THE EXERCISE: Give each line of the listing below as a JSON list of strings, one string per line, with blank lines left out.

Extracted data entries
-*-

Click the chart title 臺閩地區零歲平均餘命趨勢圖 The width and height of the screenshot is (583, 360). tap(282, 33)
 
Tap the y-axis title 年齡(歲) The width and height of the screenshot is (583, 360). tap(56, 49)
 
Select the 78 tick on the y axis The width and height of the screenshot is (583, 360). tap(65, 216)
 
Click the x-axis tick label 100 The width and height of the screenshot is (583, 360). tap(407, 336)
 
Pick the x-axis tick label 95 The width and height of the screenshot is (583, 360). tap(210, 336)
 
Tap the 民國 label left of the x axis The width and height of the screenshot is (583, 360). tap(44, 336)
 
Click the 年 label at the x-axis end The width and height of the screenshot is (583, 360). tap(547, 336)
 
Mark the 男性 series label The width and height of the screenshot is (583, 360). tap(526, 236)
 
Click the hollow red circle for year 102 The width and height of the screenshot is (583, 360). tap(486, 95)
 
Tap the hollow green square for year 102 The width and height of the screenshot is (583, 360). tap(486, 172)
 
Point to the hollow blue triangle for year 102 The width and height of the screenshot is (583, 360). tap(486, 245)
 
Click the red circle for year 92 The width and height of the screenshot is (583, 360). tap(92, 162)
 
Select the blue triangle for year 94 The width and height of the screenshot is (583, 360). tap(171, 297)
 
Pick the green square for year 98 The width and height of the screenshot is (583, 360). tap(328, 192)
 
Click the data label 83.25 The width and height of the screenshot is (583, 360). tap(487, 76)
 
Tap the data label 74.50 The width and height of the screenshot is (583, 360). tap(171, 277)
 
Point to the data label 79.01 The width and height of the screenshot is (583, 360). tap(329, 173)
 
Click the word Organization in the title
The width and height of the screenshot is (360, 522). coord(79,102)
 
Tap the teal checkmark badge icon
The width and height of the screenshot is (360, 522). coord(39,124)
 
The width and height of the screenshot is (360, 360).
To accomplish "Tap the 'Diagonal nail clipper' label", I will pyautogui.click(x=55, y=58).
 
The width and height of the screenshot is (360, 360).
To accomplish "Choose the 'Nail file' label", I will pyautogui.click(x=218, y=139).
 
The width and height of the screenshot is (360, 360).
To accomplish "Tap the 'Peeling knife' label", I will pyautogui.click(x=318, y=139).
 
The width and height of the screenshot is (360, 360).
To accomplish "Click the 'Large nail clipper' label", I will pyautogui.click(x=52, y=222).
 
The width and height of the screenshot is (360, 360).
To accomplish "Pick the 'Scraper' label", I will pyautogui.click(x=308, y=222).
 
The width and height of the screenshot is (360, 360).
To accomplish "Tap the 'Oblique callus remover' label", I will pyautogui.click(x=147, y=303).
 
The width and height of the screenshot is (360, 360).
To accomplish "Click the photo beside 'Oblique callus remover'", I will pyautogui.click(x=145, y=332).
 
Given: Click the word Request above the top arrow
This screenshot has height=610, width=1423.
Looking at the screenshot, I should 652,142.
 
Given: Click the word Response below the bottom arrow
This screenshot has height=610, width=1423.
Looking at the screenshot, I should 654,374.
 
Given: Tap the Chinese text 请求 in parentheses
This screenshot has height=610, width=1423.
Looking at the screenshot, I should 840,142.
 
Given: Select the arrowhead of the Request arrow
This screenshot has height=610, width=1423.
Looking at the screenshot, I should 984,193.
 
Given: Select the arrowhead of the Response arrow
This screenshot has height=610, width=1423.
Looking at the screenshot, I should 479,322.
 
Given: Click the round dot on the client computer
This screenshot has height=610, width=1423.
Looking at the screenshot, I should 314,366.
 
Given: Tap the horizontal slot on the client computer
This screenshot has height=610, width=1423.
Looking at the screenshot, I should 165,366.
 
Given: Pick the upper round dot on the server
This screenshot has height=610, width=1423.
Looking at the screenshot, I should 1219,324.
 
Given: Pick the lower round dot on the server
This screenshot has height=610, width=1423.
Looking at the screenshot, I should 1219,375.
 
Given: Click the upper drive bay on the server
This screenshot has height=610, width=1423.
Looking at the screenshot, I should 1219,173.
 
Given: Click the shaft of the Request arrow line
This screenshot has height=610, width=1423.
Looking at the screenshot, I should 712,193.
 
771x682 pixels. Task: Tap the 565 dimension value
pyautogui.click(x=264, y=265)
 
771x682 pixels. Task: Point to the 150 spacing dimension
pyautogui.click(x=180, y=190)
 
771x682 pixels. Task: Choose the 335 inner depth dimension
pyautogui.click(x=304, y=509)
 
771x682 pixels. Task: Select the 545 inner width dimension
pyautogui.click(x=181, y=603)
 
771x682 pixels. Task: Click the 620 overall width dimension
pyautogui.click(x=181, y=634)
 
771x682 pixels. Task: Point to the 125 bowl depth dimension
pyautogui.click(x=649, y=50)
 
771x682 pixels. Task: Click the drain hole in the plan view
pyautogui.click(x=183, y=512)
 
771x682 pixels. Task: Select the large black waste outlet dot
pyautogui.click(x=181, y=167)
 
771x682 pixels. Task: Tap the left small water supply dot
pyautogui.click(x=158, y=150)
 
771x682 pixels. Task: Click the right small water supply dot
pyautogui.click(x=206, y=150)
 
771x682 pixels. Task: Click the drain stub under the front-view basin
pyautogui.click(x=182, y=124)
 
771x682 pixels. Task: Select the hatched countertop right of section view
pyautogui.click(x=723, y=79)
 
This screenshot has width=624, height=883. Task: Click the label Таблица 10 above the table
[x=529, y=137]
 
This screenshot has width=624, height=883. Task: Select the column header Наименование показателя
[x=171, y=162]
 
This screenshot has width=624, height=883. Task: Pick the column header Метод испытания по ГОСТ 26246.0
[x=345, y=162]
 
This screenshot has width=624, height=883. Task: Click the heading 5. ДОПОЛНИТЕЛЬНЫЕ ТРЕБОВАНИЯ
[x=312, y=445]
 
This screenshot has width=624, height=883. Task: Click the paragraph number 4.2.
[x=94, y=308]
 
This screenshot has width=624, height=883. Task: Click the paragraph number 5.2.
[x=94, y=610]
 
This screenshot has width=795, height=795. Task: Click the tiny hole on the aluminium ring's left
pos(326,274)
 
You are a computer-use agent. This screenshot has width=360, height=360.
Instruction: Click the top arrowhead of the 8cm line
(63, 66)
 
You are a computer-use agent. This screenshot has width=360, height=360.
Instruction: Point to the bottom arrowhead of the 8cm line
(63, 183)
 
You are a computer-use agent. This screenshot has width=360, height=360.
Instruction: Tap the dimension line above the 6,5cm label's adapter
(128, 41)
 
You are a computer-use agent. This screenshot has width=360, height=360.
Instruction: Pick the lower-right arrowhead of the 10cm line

-*-

ANSWER BELOW:
[
  "Click the chart title 臺閩地區零歲平均餘命趨勢圖 The width and height of the screenshot is (583, 360). tap(282, 33)",
  "Tap the y-axis title 年齡(歲) The width and height of the screenshot is (583, 360). tap(56, 49)",
  "Select the 78 tick on the y axis The width and height of the screenshot is (583, 360). tap(65, 216)",
  "Click the x-axis tick label 100 The width and height of the screenshot is (583, 360). tap(407, 336)",
  "Pick the x-axis tick label 95 The width and height of the screenshot is (583, 360). tap(210, 336)",
  "Tap the 民國 label left of the x axis The width and height of the screenshot is (583, 360). tap(44, 336)",
  "Click the 年 label at the x-axis end The width and height of the screenshot is (583, 360). tap(547, 336)",
  "Mark the 男性 series label The width and height of the screenshot is (583, 360). tap(526, 236)",
  "Click the hollow red circle for year 102 The width and height of the screenshot is (583, 360). tap(486, 95)",
  "Tap the hollow green square for year 102 The width and height of the screenshot is (583, 360). tap(486, 172)",
  "Point to the hollow blue triangle for year 102 The width and height of the screenshot is (583, 360). tap(486, 245)",
  "Click the red circle for year 92 The width and height of the screenshot is (583, 360). tap(92, 162)",
  "Select the blue triangle for year 94 The width and height of the screenshot is (583, 360). tap(171, 297)",
  "Pick the green square for year 98 The width and height of the screenshot is (583, 360). tap(328, 192)",
  "Click the data label 83.25 The width and height of the screenshot is (583, 360). tap(487, 76)",
  "Tap the data label 74.50 The width and height of the screenshot is (583, 360). tap(171, 277)",
  "Point to the data label 79.01 The width and height of the screenshot is (583, 360). tap(329, 173)",
  "Click the word Organization in the title",
  "The width and height of the screenshot is (360, 522). coord(79,102)",
  "Tap the teal checkmark badge icon",
  "The width and height of the screenshot is (360, 522). coord(39,124)",
  "The width and height of the screenshot is (360, 360).",
  "To accomplish \"Tap the 'Diagonal nail clipper' label\", I will pyautogui.click(x=55, y=58).",
  "The width and height of the screenshot is (360, 360).",
  "To accomplish \"Choose the 'Nail file' label\", I will pyautogui.click(x=218, y=139).",
  "The width and height of the screenshot is (360, 360).",
  "To accomplish \"Tap the 'Peeling knife' label\", I will pyautogui.click(x=318, y=139).",
  "The width and height of the screenshot is (360, 360).",
  "To accomplish \"Click the 'Large nail clipper' label\", I will pyautogui.click(x=52, y=222).",
  "The width and height of the screenshot is (360, 360).",
  "To accomplish \"Pick the 'Scraper' label\", I will pyautogui.click(x=308, y=222).",
  "The width and height of the screenshot is (360, 360).",
  "To accomplish \"Tap the 'Oblique callus remover' label\", I will pyautogui.click(x=147, y=303).",
  "The width and height of the screenshot is (360, 360).",
  "To accomplish \"Click the photo beside 'Oblique callus remover'\", I will pyautogui.click(x=145, y=332).",
  "Given: Click the word Request above the top arrow",
  "This screenshot has height=610, width=1423.",
  "Looking at the screenshot, I should 652,142.",
  "Given: Click the word Response below the bottom arrow",
  "This screenshot has height=610, width=1423.",
  "Looking at the screenshot, I should 654,374.",
  "Given: Tap the Chinese text 请求 in parentheses",
  "This screenshot has height=610, width=1423.",
  "Looking at the screenshot, I should 840,142.",
  "Given: Select the arrowhead of the Request arrow",
  "This screenshot has height=610, width=1423.",
  "Looking at the screenshot, I should 984,193.",
  "Given: Select the arrowhead of the Response arrow",
  "This screenshot has height=610, width=1423.",
  "Looking at the screenshot, I should 479,322.",
  "Given: Click the round dot on the client computer",
  "This screenshot has height=610, width=1423.",
  "Looking at the screenshot, I should 314,366.",
  "Given: Tap the horizontal slot on the client computer",
  "This screenshot has height=610, width=1423.",
  "Looking at the screenshot, I should 165,366.",
  "Given: Pick the upper round dot on the server",
  "This screenshot has height=610, width=1423.",
  "Looking at the screenshot, I should 1219,324.",
  "Given: Pick the lower round dot on the server",
  "This screenshot has height=610, width=1423.",
  "Looking at the screenshot, I should 1219,375.",
  "Given: Click the upper drive bay on the server",
  "This screenshot has height=610, width=1423.",
  "Looking at the screenshot, I should 1219,173.",
  "Given: Click the shaft of the Request arrow line",
  "This screenshot has height=610, width=1423.",
  "Looking at the screenshot, I should 712,193.",
  "771x682 pixels. Task: Tap the 565 dimension value",
  "pyautogui.click(x=264, y=265)",
  "771x682 pixels. Task: Point to the 150 spacing dimension",
  "pyautogui.click(x=180, y=190)",
  "771x682 pixels. Task: Choose the 335 inner depth dimension",
  "pyautogui.click(x=304, y=509)",
  "771x682 pixels. Task: Select the 545 inner width dimension",
  "pyautogui.click(x=181, y=603)",
  "771x682 pixels. Task: Click the 620 overall width dimension",
  "pyautogui.click(x=181, y=634)",
  "771x682 pixels. Task: Point to the 125 bowl depth dimension",
  "pyautogui.click(x=649, y=50)",
  "771x682 pixels. Task: Click the drain hole in the plan view",
  "pyautogui.click(x=183, y=512)",
  "771x682 pixels. Task: Select the large black waste outlet dot",
  "pyautogui.click(x=181, y=167)",
  "771x682 pixels. Task: Tap the left small water supply dot",
  "pyautogui.click(x=158, y=150)",
  "771x682 pixels. Task: Click the right small water supply dot",
  "pyautogui.click(x=206, y=150)",
  "771x682 pixels. Task: Click the drain stub under the front-view basin",
  "pyautogui.click(x=182, y=124)",
  "771x682 pixels. Task: Select the hatched countertop right of section view",
  "pyautogui.click(x=723, y=79)",
  "This screenshot has width=624, height=883. Task: Click the label Таблица 10 above the table",
  "[x=529, y=137]",
  "This screenshot has width=624, height=883. Task: Select the column header Наименование показателя",
  "[x=171, y=162]",
  "This screenshot has width=624, height=883. Task: Pick the column header Метод испытания по ГОСТ 26246.0",
  "[x=345, y=162]",
  "This screenshot has width=624, height=883. Task: Click the heading 5. ДОПОЛНИТЕЛЬНЫЕ ТРЕБОВАНИЯ",
  "[x=312, y=445]",
  "This screenshot has width=624, height=883. Task: Click the paragraph number 4.2.",
  "[x=94, y=308]",
  "This screenshot has width=624, height=883. Task: Click the paragraph number 5.2.",
  "[x=94, y=610]",
  "This screenshot has width=795, height=795. Task: Click the tiny hole on the aluminium ring's left",
  "pos(326,274)",
  "You are a computer-use agent. This screenshot has width=360, height=360.",
  "Instruction: Click the top arrowhead of the 8cm line",
  "(63, 66)",
  "You are a computer-use agent. This screenshot has width=360, height=360.",
  "Instruction: Point to the bottom arrowhead of the 8cm line",
  "(63, 183)",
  "You are a computer-use agent. This screenshot has width=360, height=360.",
  "Instruction: Tap the dimension line above the 6,5cm label's adapter",
  "(128, 41)",
  "You are a computer-use agent. This screenshot has width=360, height=360.",
  "Instruction: Pick the lower-right arrowhead of the 10cm line"
]